Moreover, $A \otimes 1+1 \otimes B$ is closable and its closure is given by
$$ \overline{A \otimes 1+1 \otimes B} = \overline{A \otimes 1}+\overline{1 \otimes B}.$$
There is also a reference this one  mentioned for parts of this result, but I could not find this Theorem 1.1 in this reference.
I noticed that there are a few typos in the paper, not necessarily major once, but I wanted to ask whether anybody can verify confirm
$$ \overline{A \otimes 1+1 \otimes B} = \overline{A \otimes 1}+\overline{1 \otimes B}.$$
and ideally also provide a reference.
The result that suprises me is that the closure of the sum of the two operators is again closed, which is not true in general. Perhaps anybody knows how this follows here?
 A: So...  It seems to me that the 1st claim is in Lemma 6 of the main paper.  This actually references the following:
Ichinose, Takashi
Operators on tensor products of Banach spaces.
Trans. Amer. Math. Soc. 170 (1972), 197–219. MR0322553.  Available on the TAMS archive.

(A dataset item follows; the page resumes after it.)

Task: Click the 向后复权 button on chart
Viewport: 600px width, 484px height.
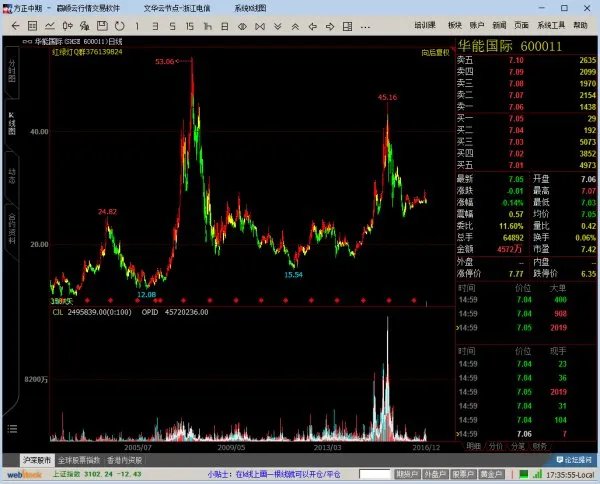Action: click(x=434, y=50)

This paper does seem to have that if $A$ is closable then $A\otimes 1$ is closable, but under the additional assumption that $X \otimes^\pi Y \rightarrow X \otimes^\epsilon Y$ (the injective tensor product) is injective.  Morally speaking this means you need $X$ or $Y$ to have the approximation property (this is not quite an if and only if, but is close).
(I messed about trying to prove the result myself, and this condition is very natural, as you want to slice out by a member of $Y^*$, but to make use of this, you need to know that if $\tau\in X \otimes^\pi Y$ with $(\textrm{id}\otimes\mu)(\tau)=0$ for all $\mu\in Y^*$ then $\tau=0$).

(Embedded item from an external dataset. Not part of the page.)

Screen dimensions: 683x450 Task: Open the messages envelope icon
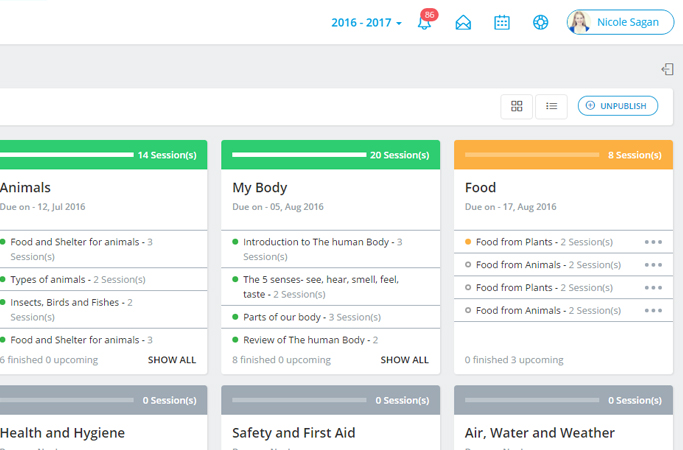tap(463, 22)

I think then Theorem 3.1 of this paper shows that $\overline{A\otimes 1 + 1\otimes B}$ is the closure of $\overline{A\otimes 1} + \overline{1\otimes B}$.  This all under the assumption on $X,Y$ and under a spectral condition on $A,B$.  This is also not quite what you want.
However, this particular care is considered more in Section 4.2 (bottom, page 213).  I don't see any definitive conclusion here.  However, it suggests very strongly that you are correct to doubt this claim.
(I can't currently get access to the other reference.)